Außerdem bleibt es abzuwarten, wofür genau man die gesammelten Forschungspunkte bei BURG.L einsetzen kann und ob es eine Form von Charakter-Entwicklung abseits der Gegenstände geben wird. Verbesserbare Talente oder einen Skilltree suchte man bisher vergebens, würden aber gut in das Szenario passen.

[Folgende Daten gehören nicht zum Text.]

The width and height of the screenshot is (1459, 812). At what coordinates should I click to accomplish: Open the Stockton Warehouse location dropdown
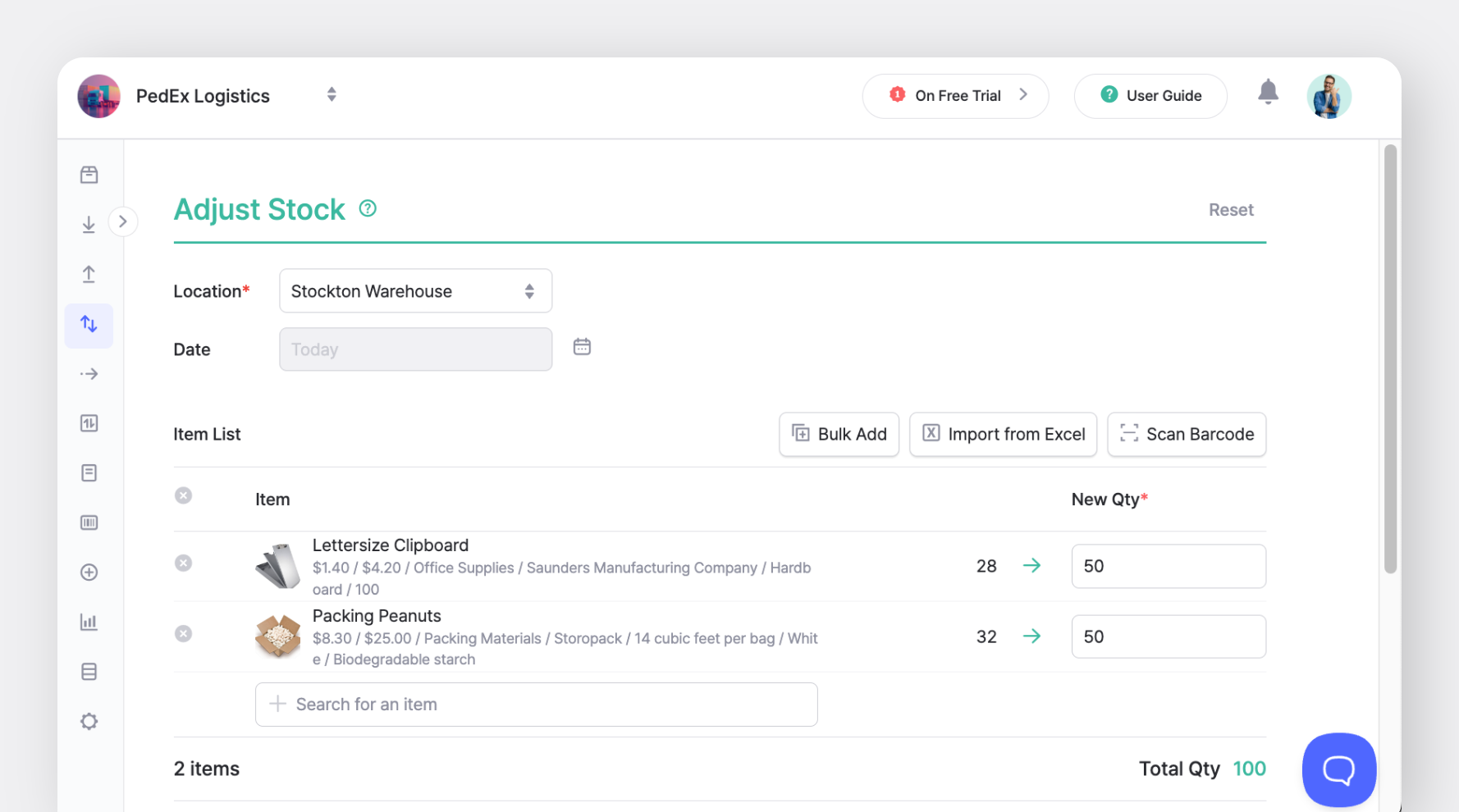[415, 290]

Ansonsten muss man mit den typischen Early-Access-Krankheiten leben: Die Einrichtung einer Multiplayer-Lobby klappt nicht immer, viele Ingame-Beschreibungen sind zu vage, die Hausbau-Steuerung abseits der Wände zeigt sich zickig und die deutsche Übersetzung kommt später. Immerhin lief der Koop-Modus bisher problemlos und es gab keine Abstürze. Steam-Nutzer benötigen übrigens zwingend einen Xbox-Live-Account, auch für den Solo-Modus. Grounded kann für 29,99 Euro im Early Access oder als Xbox-Spielvorschau gekauft werden, sofern man es nicht im Xbox Game Pass auf PC und Konsole beziehen möchte.
Auf einer Baustelle
Ausblick
Die Early-Access-Version von Grounded bietet aktuell zu wenig Inhalte, lässt aber großes Potenzial durchscheinen, obgleich die Story zu schnell abgeschlossen und die Charakter-Entwicklung zu eingeschränkt ist. Die größte Stärke ist aber die unverbrauchte und sehr stimmig umgesetzte Spielwelt, die trotz gruseliger Riesenspinnen vor Charme und kreativen Ideen sprüht. Auch die Survival-Elemente nerven nicht zu sehr, da Erkundung, Bauen und Herstellung stärker im Vordergrund stehen. Das gute Fundament von Grounded muss Obsidian Entertainment in den nächsten Monaten mit vielen Inhalten ergänzen - und vielleicht darf man ja auch einen Keller oder zumindest einen Gartenschuppen zur Abwechslung betreten. Mich hat das Spiel jedenfalls positiv überrascht. Hoffentlich nutzt das kleine Team seine Chancen und setzt die richtigen Prioritäten!